Activity
Transcribe, word for word and without additions, each line below from the one containing "The image size is (726, 606)." through the one containing "Click the highlighted", both ends included.

Available data
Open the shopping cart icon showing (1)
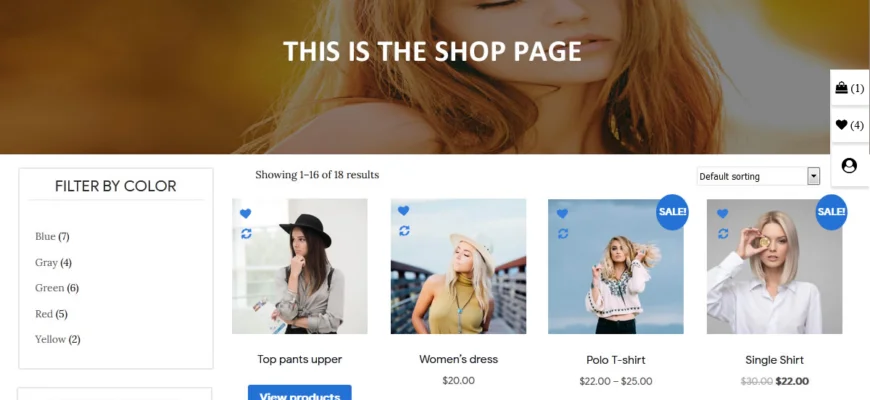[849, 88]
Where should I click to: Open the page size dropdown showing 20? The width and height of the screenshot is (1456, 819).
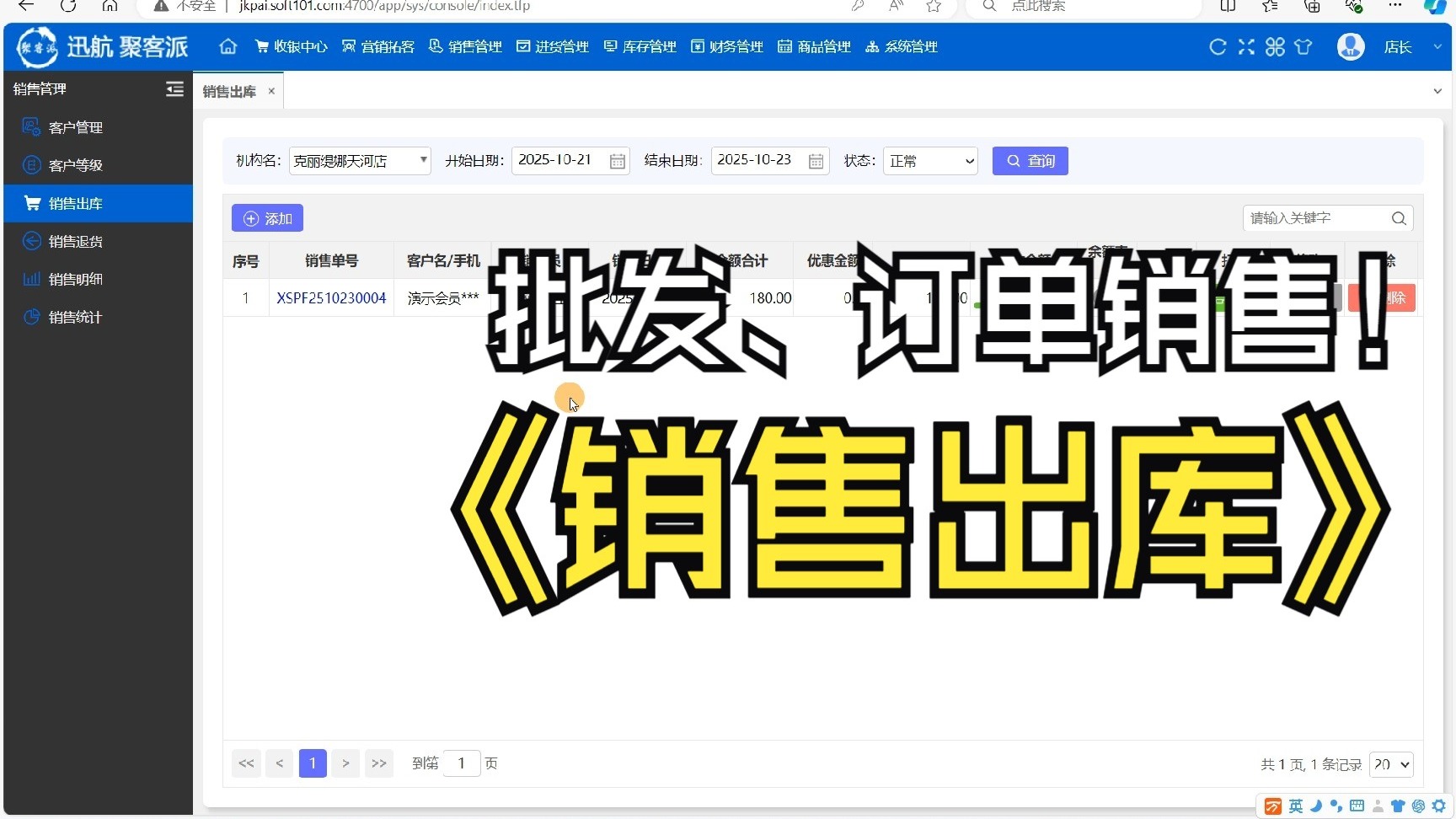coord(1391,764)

--

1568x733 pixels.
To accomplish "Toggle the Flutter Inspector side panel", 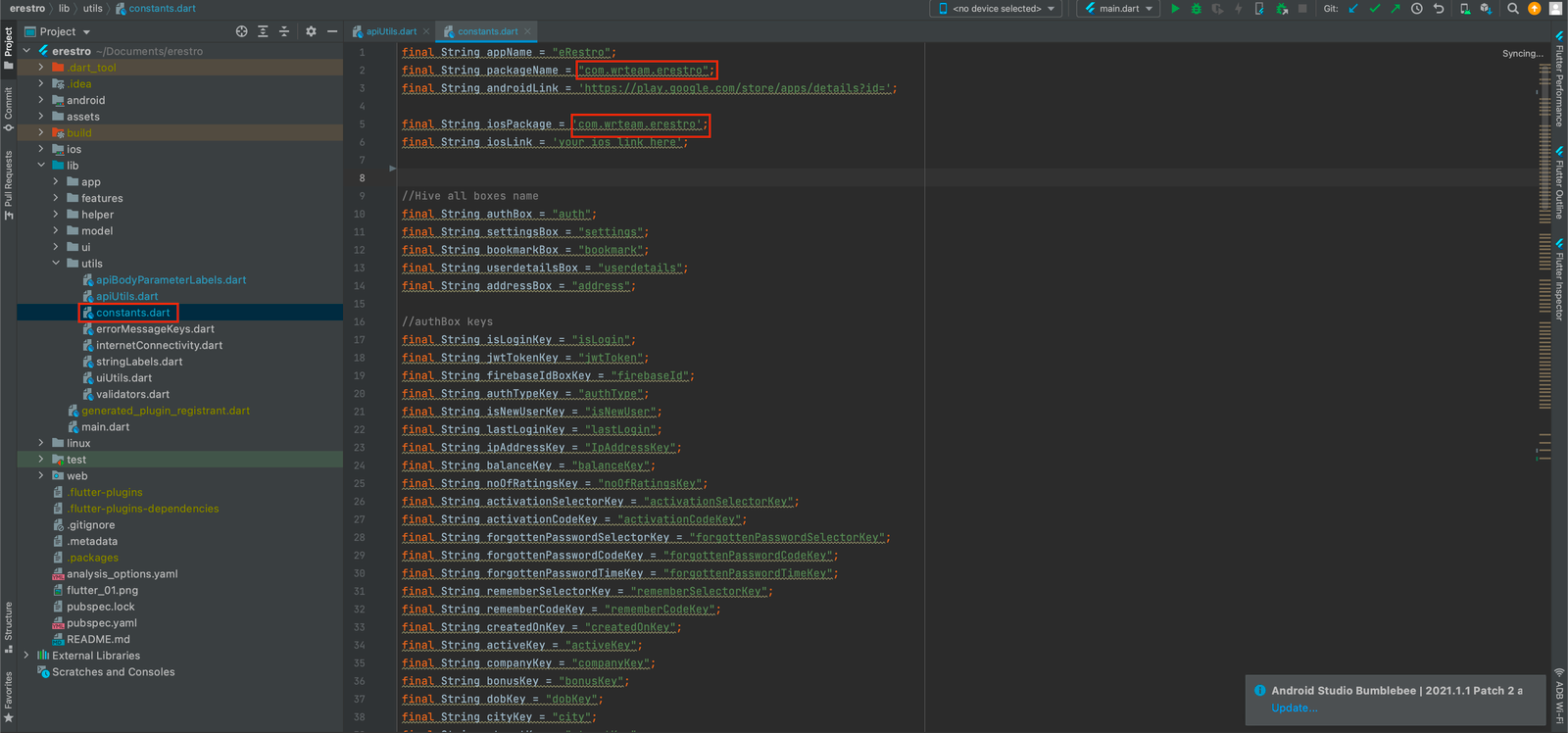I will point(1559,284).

...

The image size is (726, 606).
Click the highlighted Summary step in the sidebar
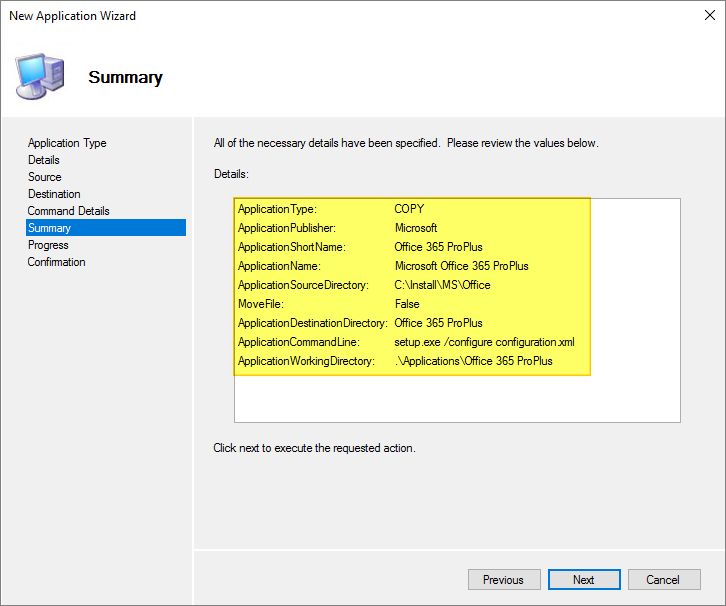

Exercise output
The image size is (726, 606).
Click the highlighted Summary step in the sidebar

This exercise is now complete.